Say something as I do something
Prior to the actual treatment, the dentist invited me to see the condition of my child's aching tooth. He explained what he was going to do as well as what needed to be done in future with other teeth. Once again, I felt that I was involved in the dental affairs of my child. He further explained to my child that he was going to give her an injection to minimize the level of pain during the extraction of the tooth. This gesture showed that he did not undermine the intelligence of the child but saw the need to involve her fully as well. We should not take it for granted that the young persons in our programmes want to know what we are doing and the reasons we are doing those things. When the actual treatment commenced, I was particularly intrigued by how the dentist and the assistant complemented each other. As the dentist was drilling the tooth, the assistant would spray something into her tooth in order to minimize the pain or dryness. She would also utter words such as “we are about to finish” in order to comfort her and at the same time she would wipe her tears. I was convinced that all her actions, despite seeming basic, were not accidental but came as a result of the training she had received.

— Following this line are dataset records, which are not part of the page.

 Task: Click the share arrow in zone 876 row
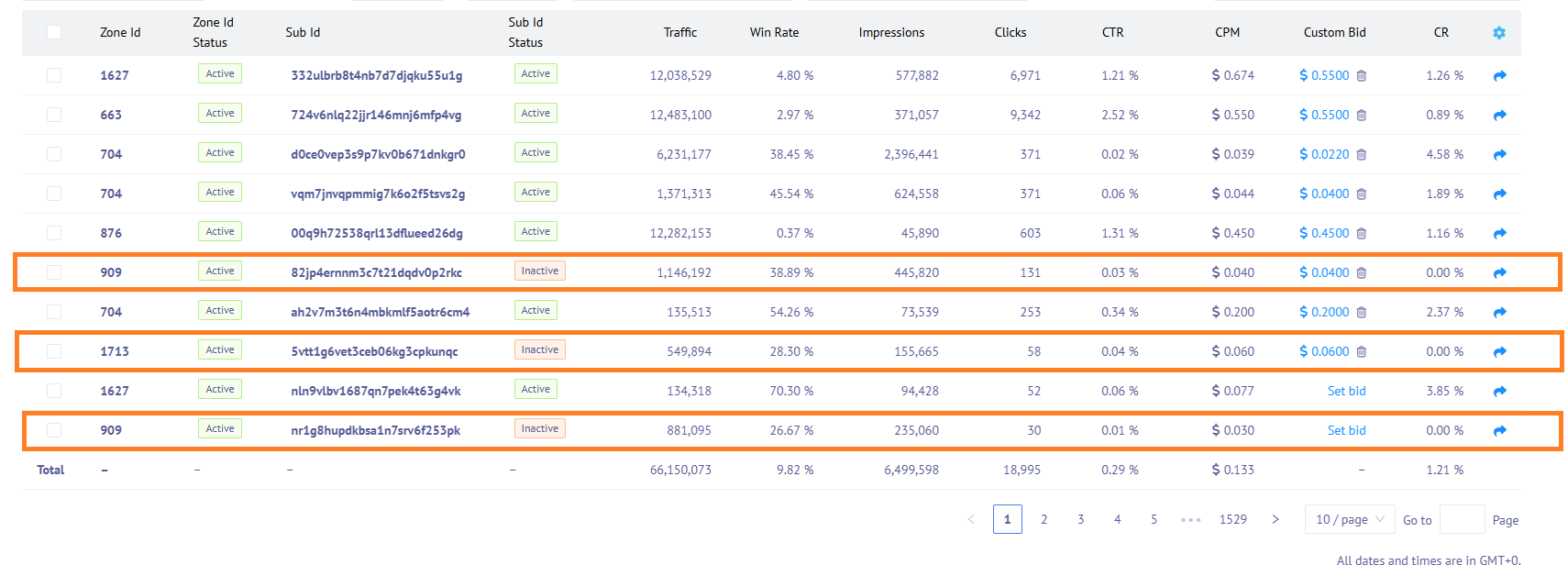click(x=1499, y=234)
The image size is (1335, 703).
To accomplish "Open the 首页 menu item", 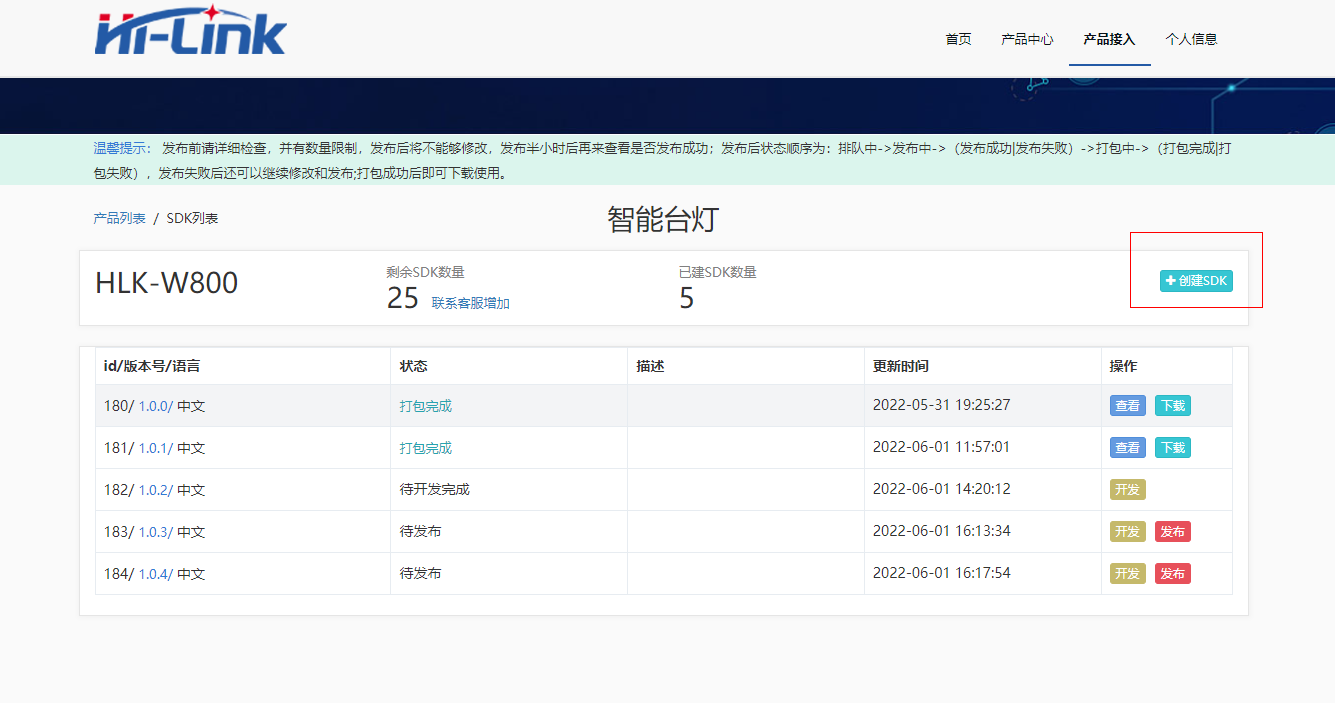I will pyautogui.click(x=958, y=39).
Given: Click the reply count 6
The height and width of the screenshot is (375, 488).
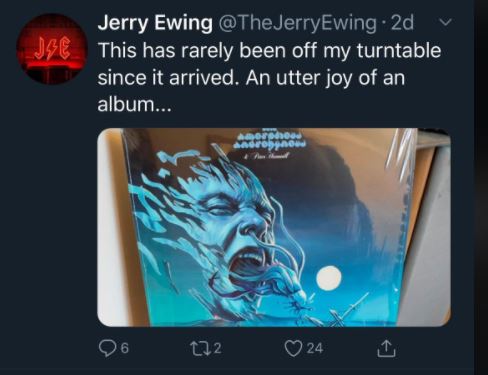Looking at the screenshot, I should point(124,349).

During that process, I could see my child looking at me time and again from where I was sitting “ and I ensured that every time she looked at me, she found me keeping the necessary eye contact. By so doing, I was trying to communicate that I was there for her. This sounds like the skill every child and youth care worker should possess “ the skill of knowing when and where to position yourself in order to support the young person (or even the family) during the time of distress.

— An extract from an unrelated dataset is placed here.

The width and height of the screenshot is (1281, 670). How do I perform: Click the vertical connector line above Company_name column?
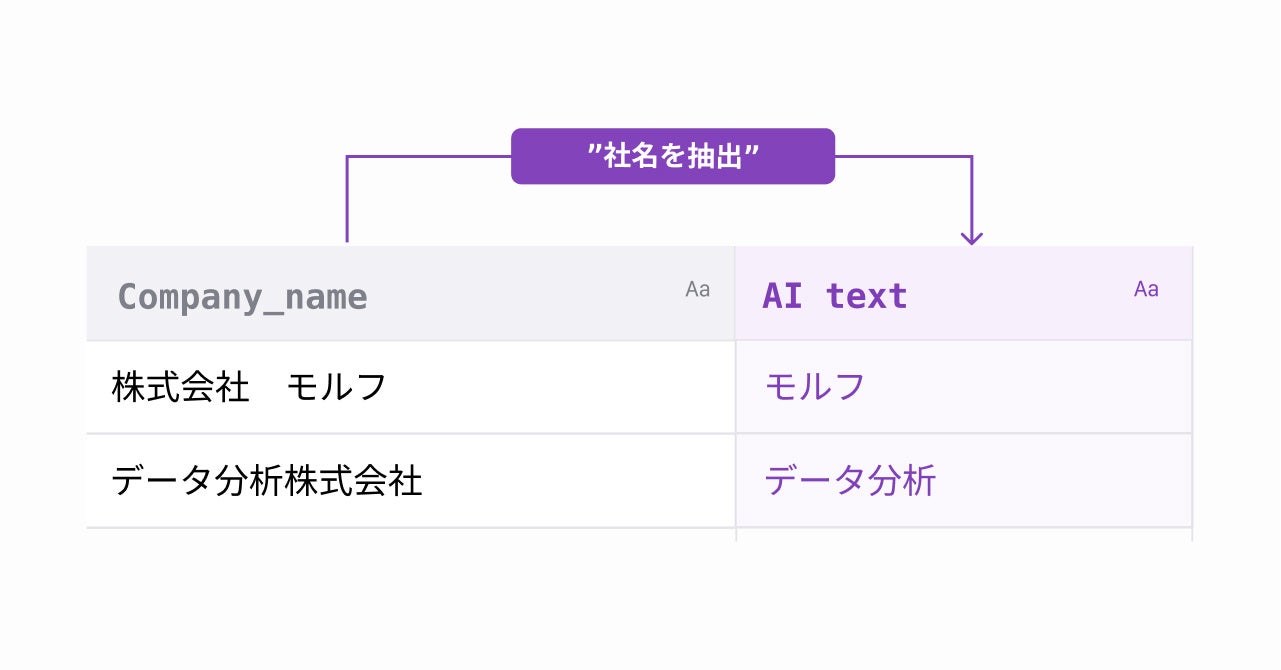coord(347,200)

During the drilling, clearly the dentist was playing the hurting role, which was necessary for the long term healing and the assistant knew that her role was supposed to be the comforting one. At no stage did I see both of them carrying out a task that was hurting at the same time. Sometime in child and youth care one of us has to play the comforting role whilst another is carrying out the hurting one. We just need to master the skill of knowing who plays which one when. My concern is that when we deal with the most troublesome behaviour, more than one person tends to play the hurting role without anyone playing the comforting one. Comforting that will not result in long term healing is not necessarily helpful but hurting without comforting will not bear the necessary results either. In multidisciplinary team settings therefore, as one is opening the wounds, the other one must try to comfort. How often do you hear child and youth care workers complain about young persons” difficult behaviour after they have been for therapy with the psychologist or social worker? Child and youth care workers often complain that they are expected to manage the behaviour of the young person after therapy without having been informed or warned about the content of what transpired in therapy. If we are really serious about complementing each other we should communicate the important information in order to be effective as a team.

Once again, based on the care and concern I have experienced from my dentist, I am likely to go back to him should the need arise. You will notice that this time around I have referred to him as “my dentist”. This suggests that I now have some kind of connection with him. This connection was earned over a period of time through little things that the team has done. Much as no one would like to find himself/herself frequenting the dentist’s consultation room, we know for a fact that time and again we have to visit them, especially for normal preventative check ups. It is now comforting for me to know where to go for dental treatments. This dentist has now become a dentist of choice for my family instead of a dentist out of desperation. I hope that our child and youth care services can also become programmes of choice for those we serve. It is my wish that those we serve will one day, but preferably now, proudly refer to us as “my child and youth care worker, my social worker, my psychologist and my programme”.